▸ **To do**
The result should be a word-for-word retyping of the entries below, free of pictures.

BEGIN Data for analysis

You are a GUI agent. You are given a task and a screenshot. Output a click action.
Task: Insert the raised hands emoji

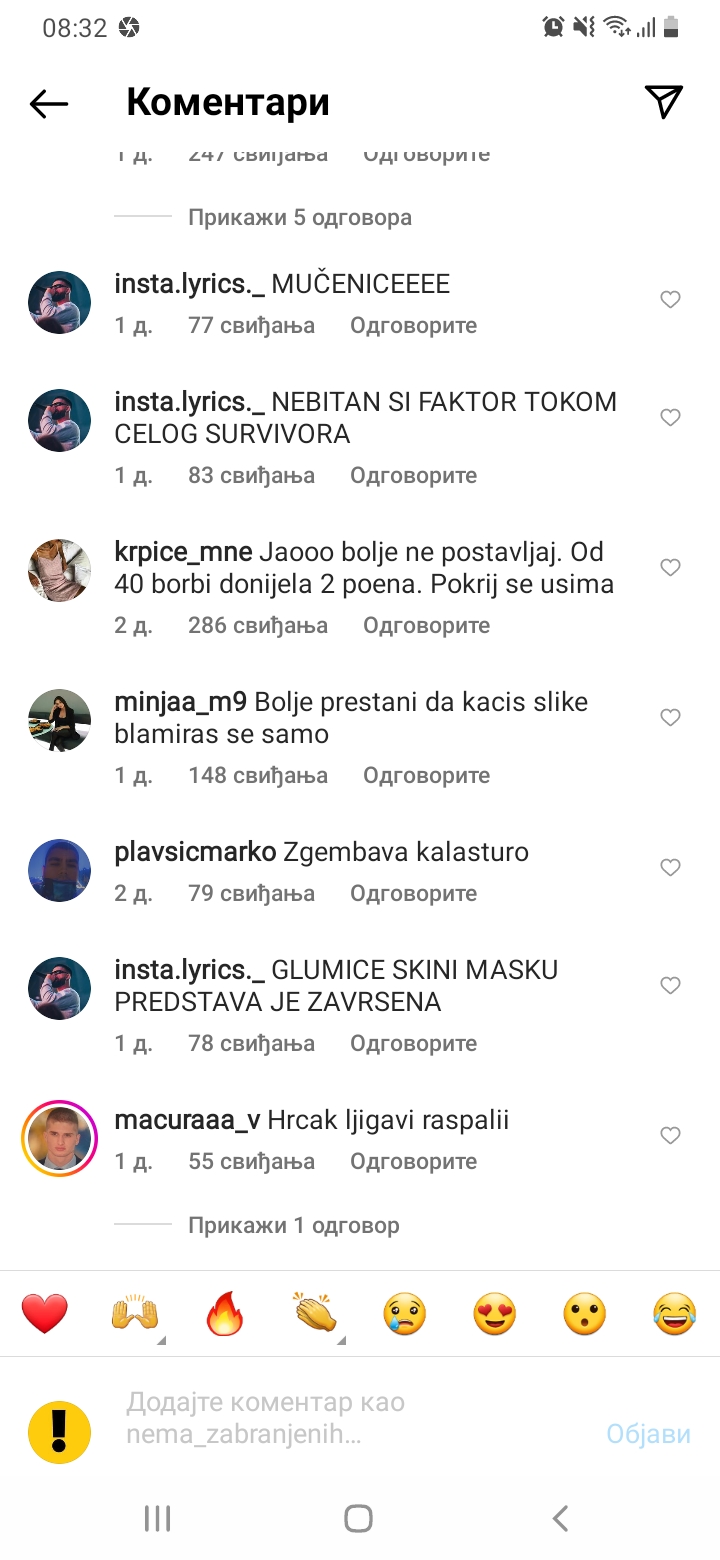coord(135,1313)
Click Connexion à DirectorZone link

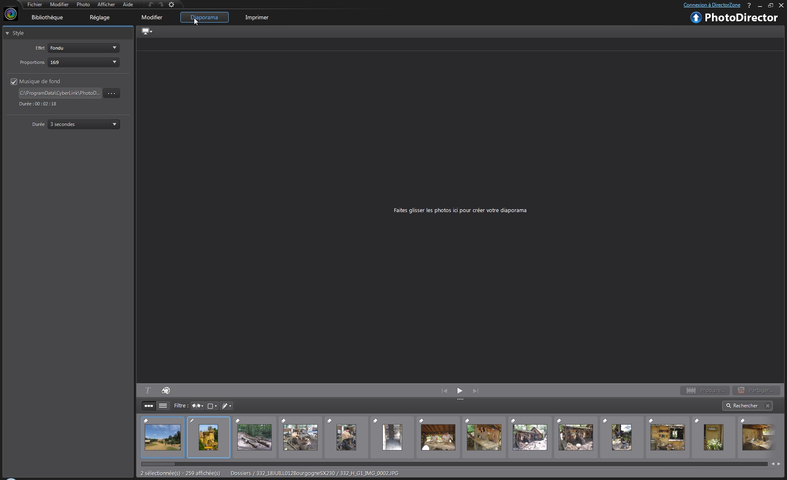711,5
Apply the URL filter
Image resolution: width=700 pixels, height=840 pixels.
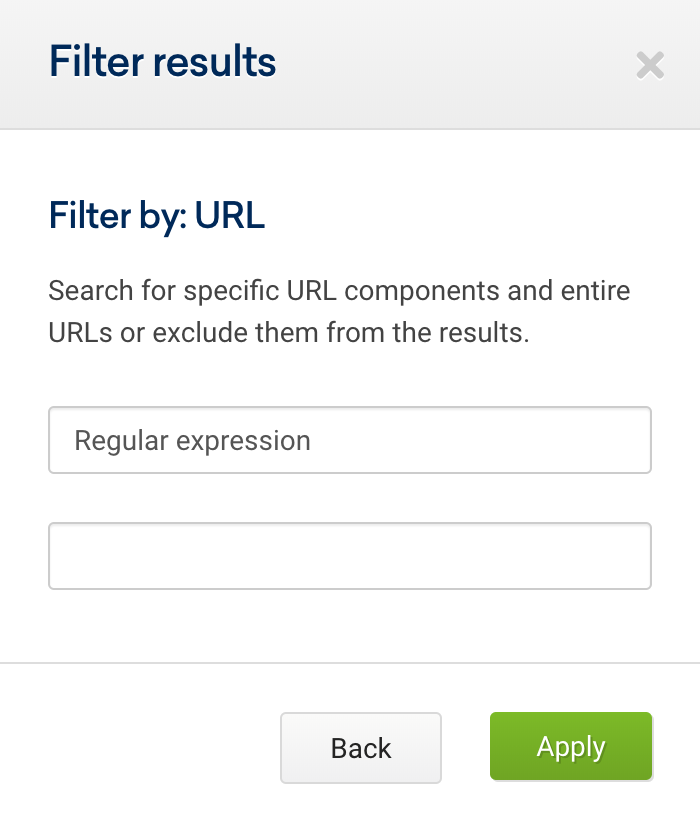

END Data for analysis

▸ **Answer to this problem**
You are a GUI agent. You are given a task and a screenshot. Output a click action.
Task: Insert the raised hands emoji

coord(135,1313)
Click Connexion à DirectorZone link

711,5
Apply the URL filter
Image resolution: width=700 pixels, height=840 pixels.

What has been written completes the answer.